MEMORY.md: 215 lines (15 silently dropped every session)
CLAUDE.md: 197 lines, monolith
Rule compliance: ~92%

After:

MEMORY.md: 78 lines (fits fully)
CLAUDE.md: 56-line index + 7 rule files at ~45 lines each
Rule compliance: ~96%

The changes took about two hours, including the compression work on MEMORY.md. The maintenance overhead is lower now, not higher. Smaller files are easier to update, easier to audit, and easier to understand at a glance.

Common Questions

What is the MEMORY.md 200-line limit in Claude Code?

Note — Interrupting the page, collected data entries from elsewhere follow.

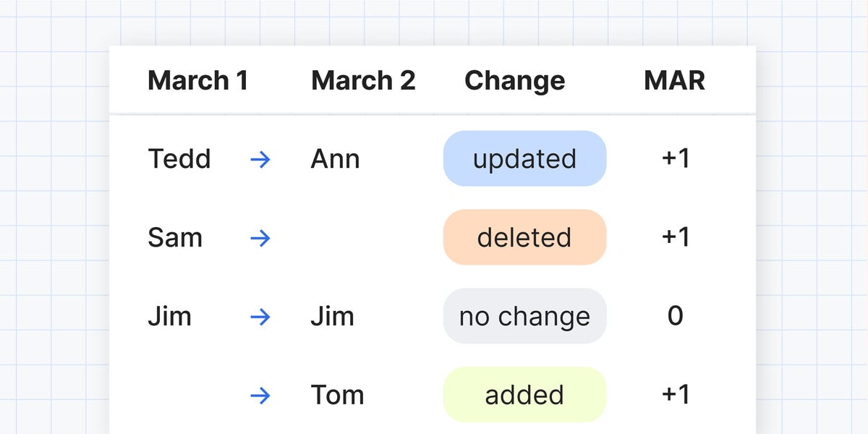The height and width of the screenshot is (434, 868).
Task: Click the arrow next to Sam
Action: (x=260, y=238)
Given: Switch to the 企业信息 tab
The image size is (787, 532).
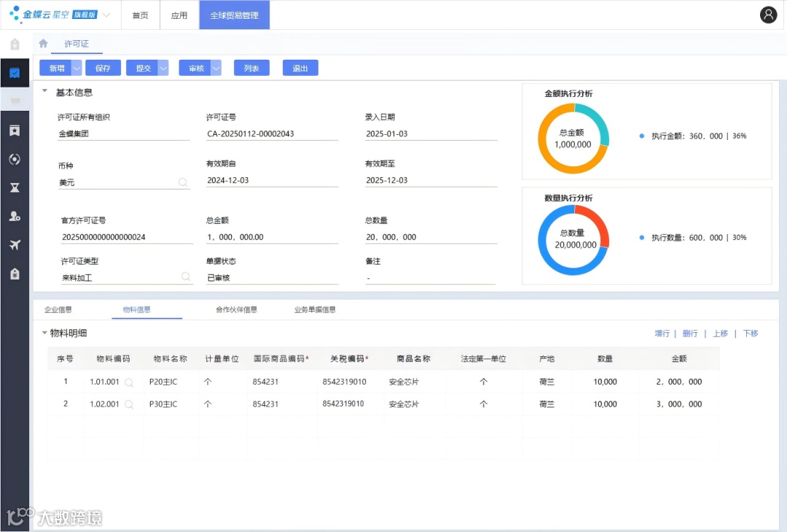Looking at the screenshot, I should [x=58, y=309].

MEMORY.md has a hard cap of 200 lines. Content beyond that limit is silently dropped without any warning. Since new entries are typically appended to the bottom, the most recent information gets cut first. Keep MEMORY.md under 200 lines through regular compression.

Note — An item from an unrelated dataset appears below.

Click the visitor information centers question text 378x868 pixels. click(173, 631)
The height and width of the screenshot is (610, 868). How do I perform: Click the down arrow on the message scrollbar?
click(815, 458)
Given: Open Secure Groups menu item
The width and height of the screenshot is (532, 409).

Why does Claude Code ignore my CLAUDE.md instructions?

Anthropic wraps CLAUDE.md content in a system-reminder block that says the instructions “may or may not be relevant.” This framing can cause Claude to treat rules as optional. Adding IMPORTANT: These instructions OVERRIDE any default behavior at the top of CLAUDE.md counteracts this.

What is the best way to structure Claude Code memory files?

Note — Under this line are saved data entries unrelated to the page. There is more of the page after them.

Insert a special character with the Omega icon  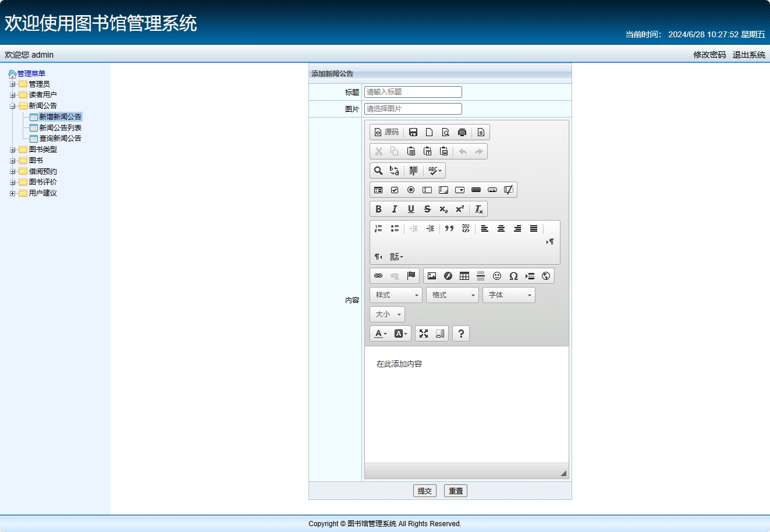(513, 276)
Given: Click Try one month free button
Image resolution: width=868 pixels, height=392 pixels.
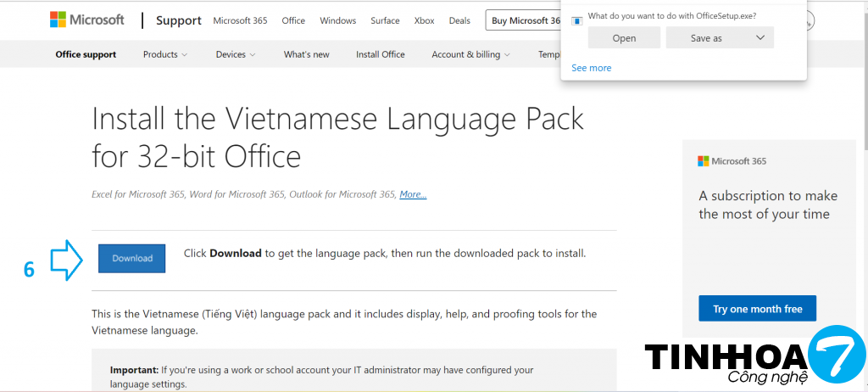Looking at the screenshot, I should [757, 309].
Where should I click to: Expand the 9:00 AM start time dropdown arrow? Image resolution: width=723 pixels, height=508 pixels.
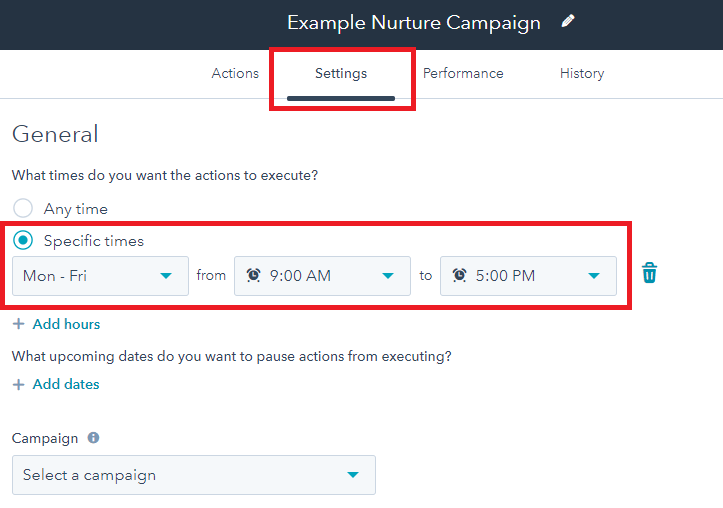(x=388, y=276)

Split a monolith CLAUDE.md into a short index file (under 60 lines) plus modular rule files in ~/.claude/rules/. Keep each rule file under 50 lines and focused on one topic. This structure improves rule compliance from about 92% to 96%.

What are Claude Code hooks for memory?

Hooks are scripts that run automatically on Claude Code events. For critical rules that must always be followed (like email safety or deployment restrictions), hooks provide enforcement independent of CLAUDE.md. A PreToolUse hook fires before any tool runs, regardless of how Claude interprets instruction files.

A note from Alex: hi i’m alex - i run code for creatives. i’m a writer so i feel that it is important to say - i had claude write this piece based on my ideas and ramblings, voice notes, and teachings. the concepts were mine but the words themselves aren’t. i want to say that because its important for me to distinguish, as a writer, what is written ‘by me’ and what’s not. maybe that idea will seem insane and antiquated in a year, i’m not sure, but for now it helps me feel okay about putting stuff out there like this that a) i know is helpful and b) is not MY voice but exists within the umbrella of my business and work. If you have any thoughts or musings on this, i’d genuinely love to hear them - its an open question, all of this stuff, and my guess is as good as yours.